It seems wrong for me to cry while the pastor’s speaking, his voice soothing only for its droning tone and lilt.  Not because I didn’t love my mom.  I did, I assure myself—I still do, even if we had our problems.  It’s funny, but not in a ha-ha way, how some things are so easy to admit only when the other person’s gone and it doesn’t matter anymore.

              No, crying feels wrong because Aunt Jane is weeping and wailing so much, it’s like she’s sucked all the mourning out of the funeral home.  Elected herself Chief of Mourners, demonstrating devastation on our behalf.  Through the slatted windows of the family’s privacy parlor, a small room off the chapel, I can see the pastor and guests glance nervously at us.  They can’t see us, but I think they know exactly who’s responsible for the commotion.

              “Aunt Jane,” I whisper, “I can’t hear the pastor.”

              “I’m sorry, dear,” she stage-whispers.  “I just can’t believe little Annie is really gone.”

              This needles at me a little, because I know she means it.  Still, though.

              Silas elbows me, nodding to Aunt Jane and then the door.  I nod back.

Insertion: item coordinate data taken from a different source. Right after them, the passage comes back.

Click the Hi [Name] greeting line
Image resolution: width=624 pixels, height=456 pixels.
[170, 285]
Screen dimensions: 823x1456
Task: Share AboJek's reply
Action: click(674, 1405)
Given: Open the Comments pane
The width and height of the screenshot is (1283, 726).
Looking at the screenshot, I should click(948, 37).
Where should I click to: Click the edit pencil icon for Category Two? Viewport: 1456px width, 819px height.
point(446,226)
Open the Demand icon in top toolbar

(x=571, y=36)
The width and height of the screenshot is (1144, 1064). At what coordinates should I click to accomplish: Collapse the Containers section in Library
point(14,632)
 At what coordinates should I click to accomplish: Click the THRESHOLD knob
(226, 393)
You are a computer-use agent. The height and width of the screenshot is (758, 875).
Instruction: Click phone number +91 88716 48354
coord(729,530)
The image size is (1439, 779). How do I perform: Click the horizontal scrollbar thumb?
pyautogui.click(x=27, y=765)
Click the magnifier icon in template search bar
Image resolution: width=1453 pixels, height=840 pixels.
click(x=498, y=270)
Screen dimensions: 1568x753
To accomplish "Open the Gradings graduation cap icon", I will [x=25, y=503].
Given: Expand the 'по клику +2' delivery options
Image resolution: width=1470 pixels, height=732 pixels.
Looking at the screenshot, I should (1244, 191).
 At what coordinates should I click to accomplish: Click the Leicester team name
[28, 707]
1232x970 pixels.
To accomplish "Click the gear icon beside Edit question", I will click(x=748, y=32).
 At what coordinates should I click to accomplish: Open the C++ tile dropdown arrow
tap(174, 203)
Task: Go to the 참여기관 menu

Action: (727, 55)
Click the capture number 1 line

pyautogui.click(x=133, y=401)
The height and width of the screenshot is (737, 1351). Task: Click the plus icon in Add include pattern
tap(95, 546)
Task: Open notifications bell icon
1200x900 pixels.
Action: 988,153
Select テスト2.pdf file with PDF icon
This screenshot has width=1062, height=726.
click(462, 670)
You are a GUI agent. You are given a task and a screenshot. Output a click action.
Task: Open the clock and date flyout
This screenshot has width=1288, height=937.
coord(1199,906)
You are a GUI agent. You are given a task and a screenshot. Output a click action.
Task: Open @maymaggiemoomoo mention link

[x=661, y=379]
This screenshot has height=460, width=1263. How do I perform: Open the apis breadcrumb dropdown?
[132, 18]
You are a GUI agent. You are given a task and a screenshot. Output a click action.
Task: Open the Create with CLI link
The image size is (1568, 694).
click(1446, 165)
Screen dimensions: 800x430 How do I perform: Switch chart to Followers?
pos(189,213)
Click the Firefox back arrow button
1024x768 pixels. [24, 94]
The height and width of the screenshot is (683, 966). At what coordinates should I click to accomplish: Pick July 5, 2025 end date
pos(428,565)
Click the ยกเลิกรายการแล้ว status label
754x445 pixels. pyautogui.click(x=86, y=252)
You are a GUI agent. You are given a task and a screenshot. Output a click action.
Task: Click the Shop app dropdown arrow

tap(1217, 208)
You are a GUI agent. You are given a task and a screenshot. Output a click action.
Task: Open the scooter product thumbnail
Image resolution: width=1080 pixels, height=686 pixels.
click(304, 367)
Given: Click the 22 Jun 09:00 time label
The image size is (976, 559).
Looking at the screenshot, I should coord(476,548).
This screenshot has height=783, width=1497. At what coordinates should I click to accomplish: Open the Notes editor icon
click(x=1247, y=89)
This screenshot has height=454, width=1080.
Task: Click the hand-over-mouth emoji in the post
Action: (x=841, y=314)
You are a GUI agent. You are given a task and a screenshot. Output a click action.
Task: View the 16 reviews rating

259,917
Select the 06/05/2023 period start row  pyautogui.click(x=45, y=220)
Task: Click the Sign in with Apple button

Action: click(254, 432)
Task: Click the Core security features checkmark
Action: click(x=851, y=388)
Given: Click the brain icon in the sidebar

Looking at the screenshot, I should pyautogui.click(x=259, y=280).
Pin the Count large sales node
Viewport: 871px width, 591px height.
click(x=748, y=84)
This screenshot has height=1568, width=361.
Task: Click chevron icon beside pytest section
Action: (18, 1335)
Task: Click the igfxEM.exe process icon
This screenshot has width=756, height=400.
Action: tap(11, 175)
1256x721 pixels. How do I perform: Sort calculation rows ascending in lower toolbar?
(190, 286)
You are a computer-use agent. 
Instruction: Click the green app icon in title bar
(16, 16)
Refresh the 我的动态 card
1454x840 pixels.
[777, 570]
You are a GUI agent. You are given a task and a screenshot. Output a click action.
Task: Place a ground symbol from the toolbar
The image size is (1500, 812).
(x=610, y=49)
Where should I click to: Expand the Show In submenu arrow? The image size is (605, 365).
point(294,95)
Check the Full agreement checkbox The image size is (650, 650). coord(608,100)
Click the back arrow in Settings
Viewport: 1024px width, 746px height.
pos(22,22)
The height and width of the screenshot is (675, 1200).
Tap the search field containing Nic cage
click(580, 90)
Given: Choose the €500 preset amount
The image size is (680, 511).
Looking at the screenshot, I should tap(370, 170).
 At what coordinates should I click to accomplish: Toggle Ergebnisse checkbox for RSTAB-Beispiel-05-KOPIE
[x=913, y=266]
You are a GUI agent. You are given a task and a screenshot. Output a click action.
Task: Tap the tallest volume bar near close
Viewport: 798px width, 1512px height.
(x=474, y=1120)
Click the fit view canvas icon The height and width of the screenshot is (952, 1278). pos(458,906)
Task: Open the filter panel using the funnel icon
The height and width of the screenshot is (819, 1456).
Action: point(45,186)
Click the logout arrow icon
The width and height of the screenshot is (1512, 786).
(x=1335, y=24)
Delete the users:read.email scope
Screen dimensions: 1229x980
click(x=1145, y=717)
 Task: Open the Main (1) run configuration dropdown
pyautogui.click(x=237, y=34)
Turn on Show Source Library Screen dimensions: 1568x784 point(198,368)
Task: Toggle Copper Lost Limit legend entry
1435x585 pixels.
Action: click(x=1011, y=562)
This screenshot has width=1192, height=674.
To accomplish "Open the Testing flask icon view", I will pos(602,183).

              “Come on, Ms. St. James,” Silas coos at her, “let’s get some fresh air, yes?”  Maybe it’s my imagination, but Silas’s voice has transformed into a classic Hollywood suck-up—exactly the kind of trick my aunt might fall for.

              And she does.  “Well, thank you, young man,” she sniffs, letting him glide her from the room without effort.  He winks at me as they leave, Aunt Jane blubbering on.

              The chapel relaxes.  Some people actually slump in their pew.

              “Would anyone like to come up and say a few words?” the pastor asks, and I thank God or the universe or whoever that Jane didn’t hear him.

              No one volunteers, but I feel some eyes on me from all around the family parlor.  I shake my head in what I hope is a modest way, but the truth is, I’ve got nothing to say.  Not in front of these people, at least.

              Our procession to the gravesite is drawn-out and complicated.  My mom picked a funeral home across town from where she wanted her burial, maybe as a final teasing gesture to me, her preferred method of affection.  Silas drives Aunt Jane’s rental car alone while I drive her in his, listening to sweeping stories of her and my mother’s childhood.  I’ve heard them before, but I let her talk.  It’s nice.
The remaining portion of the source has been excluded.